What are Intermediate Goods?
Intermediate goods are raw materials or semi-finished products used in the production of other goods. They are not sold for direct consumption but are transformed into final outputs.
How Intermediate Goods Work
They pass through multiple production stages, adding value at each step until a finished product is ready for sale.
Categories of Intermediate Goods
Internally consumed production inputs
Inputs sold to other manufacturers
Inputs used to create further intermediate goods
Key Characteristics
Consumed or transformed during production
Demand depends on final goods demand
Value is embedded in the final product
Examples
Steel, glass, cotton, wheat, paint, hardware fittings, mechanical parts, and production-related services.
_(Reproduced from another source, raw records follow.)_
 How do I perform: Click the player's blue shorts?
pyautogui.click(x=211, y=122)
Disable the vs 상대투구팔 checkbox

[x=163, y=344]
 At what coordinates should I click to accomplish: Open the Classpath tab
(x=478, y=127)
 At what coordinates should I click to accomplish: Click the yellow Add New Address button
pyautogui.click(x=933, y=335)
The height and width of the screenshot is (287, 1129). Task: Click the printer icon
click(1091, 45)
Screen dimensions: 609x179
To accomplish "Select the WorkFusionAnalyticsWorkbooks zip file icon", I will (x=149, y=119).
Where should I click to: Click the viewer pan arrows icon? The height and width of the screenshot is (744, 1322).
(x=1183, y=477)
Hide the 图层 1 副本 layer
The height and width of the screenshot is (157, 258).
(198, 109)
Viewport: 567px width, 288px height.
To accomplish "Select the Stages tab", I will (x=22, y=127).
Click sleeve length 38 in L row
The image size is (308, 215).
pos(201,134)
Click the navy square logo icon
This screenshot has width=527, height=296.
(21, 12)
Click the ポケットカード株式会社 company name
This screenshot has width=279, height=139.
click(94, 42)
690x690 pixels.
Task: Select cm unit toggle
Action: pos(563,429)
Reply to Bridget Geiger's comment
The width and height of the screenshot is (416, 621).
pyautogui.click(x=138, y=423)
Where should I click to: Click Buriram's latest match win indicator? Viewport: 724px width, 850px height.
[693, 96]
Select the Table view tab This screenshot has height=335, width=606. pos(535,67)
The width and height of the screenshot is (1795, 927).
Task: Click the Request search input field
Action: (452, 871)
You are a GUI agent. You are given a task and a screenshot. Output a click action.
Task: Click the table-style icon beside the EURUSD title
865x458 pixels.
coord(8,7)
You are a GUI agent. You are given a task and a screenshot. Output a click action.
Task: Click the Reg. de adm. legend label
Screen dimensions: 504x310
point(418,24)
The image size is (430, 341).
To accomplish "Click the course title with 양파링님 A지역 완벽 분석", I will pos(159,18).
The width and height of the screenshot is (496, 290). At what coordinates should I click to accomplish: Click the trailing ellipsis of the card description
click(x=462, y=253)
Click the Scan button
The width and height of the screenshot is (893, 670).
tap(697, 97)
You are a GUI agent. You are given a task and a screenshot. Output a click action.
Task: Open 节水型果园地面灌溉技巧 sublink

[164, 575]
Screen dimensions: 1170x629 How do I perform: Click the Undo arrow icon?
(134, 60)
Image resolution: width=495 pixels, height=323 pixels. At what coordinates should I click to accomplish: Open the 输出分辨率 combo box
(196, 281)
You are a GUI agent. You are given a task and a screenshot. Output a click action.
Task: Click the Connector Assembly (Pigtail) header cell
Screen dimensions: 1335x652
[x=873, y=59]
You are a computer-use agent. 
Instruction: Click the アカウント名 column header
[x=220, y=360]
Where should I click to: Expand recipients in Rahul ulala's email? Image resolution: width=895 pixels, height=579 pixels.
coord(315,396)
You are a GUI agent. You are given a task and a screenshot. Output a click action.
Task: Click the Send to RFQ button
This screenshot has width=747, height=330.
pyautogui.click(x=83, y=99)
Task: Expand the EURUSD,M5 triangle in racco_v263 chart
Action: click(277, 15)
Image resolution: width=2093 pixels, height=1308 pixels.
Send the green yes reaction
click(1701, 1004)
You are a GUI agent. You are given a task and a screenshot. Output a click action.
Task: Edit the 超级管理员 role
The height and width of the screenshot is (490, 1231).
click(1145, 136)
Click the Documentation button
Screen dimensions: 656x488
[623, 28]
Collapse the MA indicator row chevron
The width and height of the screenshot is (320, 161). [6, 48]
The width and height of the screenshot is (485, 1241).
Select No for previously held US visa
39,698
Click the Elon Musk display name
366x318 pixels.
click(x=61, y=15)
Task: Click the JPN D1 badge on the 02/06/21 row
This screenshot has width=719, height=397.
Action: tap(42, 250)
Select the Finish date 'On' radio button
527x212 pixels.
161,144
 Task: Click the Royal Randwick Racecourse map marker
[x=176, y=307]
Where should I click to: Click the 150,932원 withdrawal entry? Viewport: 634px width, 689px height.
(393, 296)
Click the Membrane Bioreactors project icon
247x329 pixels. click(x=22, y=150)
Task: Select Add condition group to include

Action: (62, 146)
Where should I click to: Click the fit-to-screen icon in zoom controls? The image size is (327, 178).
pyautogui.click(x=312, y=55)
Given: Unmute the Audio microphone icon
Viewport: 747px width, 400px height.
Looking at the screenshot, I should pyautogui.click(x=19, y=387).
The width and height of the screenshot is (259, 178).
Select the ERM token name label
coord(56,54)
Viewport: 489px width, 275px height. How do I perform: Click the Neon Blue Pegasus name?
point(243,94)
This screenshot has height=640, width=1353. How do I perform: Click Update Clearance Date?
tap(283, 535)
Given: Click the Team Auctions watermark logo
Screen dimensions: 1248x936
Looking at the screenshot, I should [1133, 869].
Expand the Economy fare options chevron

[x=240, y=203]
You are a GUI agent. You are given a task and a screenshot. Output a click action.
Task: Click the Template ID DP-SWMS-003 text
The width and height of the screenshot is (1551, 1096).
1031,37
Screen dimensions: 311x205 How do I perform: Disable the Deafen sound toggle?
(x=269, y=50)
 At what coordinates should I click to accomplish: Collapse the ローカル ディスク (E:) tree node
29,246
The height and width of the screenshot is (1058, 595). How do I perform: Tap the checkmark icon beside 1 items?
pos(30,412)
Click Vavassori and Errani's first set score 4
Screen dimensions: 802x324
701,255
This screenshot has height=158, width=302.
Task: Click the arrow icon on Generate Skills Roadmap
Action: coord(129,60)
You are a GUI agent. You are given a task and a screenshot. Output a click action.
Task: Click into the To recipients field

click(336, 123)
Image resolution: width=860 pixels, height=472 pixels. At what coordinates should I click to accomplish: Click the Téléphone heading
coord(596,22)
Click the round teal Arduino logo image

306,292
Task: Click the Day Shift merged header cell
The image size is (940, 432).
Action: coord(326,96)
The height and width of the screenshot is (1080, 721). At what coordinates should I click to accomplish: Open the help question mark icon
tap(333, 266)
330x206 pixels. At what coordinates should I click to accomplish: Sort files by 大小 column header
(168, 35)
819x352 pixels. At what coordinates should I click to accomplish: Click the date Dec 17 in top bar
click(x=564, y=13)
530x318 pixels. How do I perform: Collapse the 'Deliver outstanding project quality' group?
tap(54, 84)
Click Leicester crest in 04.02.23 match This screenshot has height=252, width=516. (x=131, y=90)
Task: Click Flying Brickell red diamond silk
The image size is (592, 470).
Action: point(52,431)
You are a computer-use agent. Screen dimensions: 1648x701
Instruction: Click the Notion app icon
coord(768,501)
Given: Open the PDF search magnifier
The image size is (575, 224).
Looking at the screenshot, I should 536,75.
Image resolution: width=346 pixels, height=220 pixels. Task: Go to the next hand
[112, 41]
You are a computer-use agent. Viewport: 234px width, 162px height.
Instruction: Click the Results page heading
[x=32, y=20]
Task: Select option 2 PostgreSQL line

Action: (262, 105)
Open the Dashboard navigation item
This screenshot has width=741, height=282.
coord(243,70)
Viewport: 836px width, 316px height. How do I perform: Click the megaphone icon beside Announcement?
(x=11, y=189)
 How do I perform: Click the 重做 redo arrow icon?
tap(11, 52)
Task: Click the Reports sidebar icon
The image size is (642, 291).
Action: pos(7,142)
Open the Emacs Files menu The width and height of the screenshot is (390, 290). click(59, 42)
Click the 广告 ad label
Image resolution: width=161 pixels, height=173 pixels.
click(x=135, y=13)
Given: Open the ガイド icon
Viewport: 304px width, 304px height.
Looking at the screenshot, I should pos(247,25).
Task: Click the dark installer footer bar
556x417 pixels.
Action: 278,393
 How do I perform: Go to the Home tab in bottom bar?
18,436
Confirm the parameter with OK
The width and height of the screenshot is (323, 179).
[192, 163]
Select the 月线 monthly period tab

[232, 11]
Intermediate vs Final Goods
Classification depends on usage, not the item itself.
Intermediate vs Capital Goods
Intermediate goods are consumed; capital goods enable production over time.
Intermediate Goods and GDP
Excluded from GDP to prevent double counting.
Managing Intermediate Goods
Effective tracking prevents stockouts and excess inventory.
FAQs
What are intermediate goods used for?
They act as inputs for producing other goods.
Can one product be both intermediate and final?
Yes, depending on usage.
Are services intermediate goods?
Yes, when used in production.
Why are intermediate goods excluded from GDP?
To avoid double counting.
How do manufacturers manage them?
Through inventory planning and production tracking.